Entries taken from a collection:
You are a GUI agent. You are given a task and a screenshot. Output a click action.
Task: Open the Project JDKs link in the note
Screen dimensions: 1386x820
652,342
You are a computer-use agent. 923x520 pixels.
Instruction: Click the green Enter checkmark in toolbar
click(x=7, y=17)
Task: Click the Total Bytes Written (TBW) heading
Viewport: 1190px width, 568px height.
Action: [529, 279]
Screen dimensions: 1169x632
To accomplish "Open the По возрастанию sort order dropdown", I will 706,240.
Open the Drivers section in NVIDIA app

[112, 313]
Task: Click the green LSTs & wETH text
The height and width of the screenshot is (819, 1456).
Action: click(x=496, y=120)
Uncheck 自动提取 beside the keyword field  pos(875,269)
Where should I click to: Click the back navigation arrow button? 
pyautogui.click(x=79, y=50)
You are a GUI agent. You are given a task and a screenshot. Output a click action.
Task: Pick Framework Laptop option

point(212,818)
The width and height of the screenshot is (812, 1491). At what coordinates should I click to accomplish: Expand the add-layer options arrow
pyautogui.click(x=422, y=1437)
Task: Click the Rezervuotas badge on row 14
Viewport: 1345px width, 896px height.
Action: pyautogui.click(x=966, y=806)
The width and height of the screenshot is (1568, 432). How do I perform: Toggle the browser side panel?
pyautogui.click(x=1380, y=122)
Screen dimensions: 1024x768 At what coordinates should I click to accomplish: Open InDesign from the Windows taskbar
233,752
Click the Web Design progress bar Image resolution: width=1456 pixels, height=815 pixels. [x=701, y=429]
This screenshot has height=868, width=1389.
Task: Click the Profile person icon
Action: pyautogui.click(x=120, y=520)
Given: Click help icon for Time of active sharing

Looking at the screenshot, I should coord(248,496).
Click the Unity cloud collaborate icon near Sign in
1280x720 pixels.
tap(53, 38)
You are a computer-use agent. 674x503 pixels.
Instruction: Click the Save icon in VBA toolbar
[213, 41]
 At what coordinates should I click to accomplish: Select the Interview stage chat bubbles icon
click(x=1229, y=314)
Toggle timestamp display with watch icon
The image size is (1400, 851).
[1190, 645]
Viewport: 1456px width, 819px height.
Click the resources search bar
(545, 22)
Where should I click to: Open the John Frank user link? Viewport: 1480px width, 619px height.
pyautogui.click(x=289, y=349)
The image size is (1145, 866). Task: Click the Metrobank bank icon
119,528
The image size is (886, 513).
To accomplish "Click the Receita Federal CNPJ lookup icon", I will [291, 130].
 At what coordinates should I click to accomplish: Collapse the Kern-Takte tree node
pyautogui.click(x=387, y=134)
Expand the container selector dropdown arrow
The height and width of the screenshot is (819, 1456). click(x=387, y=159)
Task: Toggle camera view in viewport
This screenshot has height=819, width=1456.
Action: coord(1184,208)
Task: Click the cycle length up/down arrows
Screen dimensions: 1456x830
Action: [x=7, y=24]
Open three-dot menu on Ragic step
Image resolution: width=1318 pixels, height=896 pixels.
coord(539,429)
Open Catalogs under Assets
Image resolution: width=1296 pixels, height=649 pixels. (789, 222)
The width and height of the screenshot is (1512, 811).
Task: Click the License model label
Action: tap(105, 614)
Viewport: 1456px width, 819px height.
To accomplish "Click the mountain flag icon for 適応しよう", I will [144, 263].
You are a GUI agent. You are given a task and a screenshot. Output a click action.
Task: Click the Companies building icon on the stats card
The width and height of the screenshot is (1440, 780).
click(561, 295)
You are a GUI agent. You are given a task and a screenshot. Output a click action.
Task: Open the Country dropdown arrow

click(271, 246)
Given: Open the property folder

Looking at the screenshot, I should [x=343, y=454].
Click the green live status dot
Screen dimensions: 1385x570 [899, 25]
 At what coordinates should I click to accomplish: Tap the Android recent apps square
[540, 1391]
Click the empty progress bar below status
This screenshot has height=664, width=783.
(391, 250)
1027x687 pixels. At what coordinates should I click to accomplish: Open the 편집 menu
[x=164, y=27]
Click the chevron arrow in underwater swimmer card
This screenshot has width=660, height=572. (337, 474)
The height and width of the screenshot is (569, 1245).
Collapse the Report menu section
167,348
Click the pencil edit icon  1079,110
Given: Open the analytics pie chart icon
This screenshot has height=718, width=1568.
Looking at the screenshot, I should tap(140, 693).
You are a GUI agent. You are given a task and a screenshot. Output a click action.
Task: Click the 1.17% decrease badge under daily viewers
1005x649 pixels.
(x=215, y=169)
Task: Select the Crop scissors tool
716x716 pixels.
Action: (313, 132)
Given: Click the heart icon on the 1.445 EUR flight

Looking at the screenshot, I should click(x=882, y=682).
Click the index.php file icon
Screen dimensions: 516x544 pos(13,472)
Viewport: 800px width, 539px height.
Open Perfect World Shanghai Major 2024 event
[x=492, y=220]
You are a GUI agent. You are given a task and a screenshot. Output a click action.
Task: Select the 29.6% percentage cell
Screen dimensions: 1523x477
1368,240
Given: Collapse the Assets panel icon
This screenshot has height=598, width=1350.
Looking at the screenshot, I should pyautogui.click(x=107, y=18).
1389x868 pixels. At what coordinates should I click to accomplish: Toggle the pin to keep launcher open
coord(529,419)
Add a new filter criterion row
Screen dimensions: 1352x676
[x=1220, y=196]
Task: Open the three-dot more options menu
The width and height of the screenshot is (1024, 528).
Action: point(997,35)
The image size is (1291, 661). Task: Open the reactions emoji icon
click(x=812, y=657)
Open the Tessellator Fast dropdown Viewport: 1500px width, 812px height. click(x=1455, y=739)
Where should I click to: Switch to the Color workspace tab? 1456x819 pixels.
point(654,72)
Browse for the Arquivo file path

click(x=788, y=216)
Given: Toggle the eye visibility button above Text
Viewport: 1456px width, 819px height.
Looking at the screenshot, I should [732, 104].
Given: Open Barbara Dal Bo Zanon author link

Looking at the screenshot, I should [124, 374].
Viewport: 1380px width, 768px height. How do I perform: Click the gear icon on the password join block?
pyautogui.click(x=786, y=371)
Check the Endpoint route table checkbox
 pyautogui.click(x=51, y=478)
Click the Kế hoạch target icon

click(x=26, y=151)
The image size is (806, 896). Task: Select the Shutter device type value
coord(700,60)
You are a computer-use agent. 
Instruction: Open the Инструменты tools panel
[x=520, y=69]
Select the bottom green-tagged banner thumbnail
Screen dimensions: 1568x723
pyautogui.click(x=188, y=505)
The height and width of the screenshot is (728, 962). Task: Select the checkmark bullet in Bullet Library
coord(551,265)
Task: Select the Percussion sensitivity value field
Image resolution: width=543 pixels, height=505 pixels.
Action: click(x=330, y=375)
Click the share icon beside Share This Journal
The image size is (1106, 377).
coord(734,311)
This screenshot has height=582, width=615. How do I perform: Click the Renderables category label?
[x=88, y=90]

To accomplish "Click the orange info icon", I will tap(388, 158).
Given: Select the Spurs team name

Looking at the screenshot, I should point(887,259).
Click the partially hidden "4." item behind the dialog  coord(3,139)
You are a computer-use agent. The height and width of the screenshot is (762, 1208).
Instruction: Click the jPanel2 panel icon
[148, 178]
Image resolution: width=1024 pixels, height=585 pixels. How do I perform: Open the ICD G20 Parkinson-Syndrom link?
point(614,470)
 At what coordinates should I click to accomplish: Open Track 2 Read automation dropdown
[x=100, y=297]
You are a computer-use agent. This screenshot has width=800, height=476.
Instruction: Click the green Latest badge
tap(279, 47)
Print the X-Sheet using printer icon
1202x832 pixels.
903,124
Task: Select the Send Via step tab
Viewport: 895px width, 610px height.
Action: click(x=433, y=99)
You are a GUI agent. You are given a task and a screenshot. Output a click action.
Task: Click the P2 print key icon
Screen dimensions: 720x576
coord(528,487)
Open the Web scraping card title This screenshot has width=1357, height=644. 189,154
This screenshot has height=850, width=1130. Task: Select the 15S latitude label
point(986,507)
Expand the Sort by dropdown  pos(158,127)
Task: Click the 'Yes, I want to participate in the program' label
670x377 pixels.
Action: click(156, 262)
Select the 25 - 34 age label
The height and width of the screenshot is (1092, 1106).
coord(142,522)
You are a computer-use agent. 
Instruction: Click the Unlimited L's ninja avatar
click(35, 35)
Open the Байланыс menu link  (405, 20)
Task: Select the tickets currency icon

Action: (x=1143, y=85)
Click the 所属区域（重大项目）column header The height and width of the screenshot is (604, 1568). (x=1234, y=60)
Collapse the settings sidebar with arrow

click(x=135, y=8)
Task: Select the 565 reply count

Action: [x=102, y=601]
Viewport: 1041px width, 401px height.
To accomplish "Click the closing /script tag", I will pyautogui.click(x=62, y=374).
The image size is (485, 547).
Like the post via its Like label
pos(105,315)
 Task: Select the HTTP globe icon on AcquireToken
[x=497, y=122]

Exercise details: Identify every line in the rows above that contains the word "toolbar", and copy each of those lines.

Result:
Instruction: Click the green Enter checkmark in toolbar
Instruction: Click the Save icon in VBA toolbar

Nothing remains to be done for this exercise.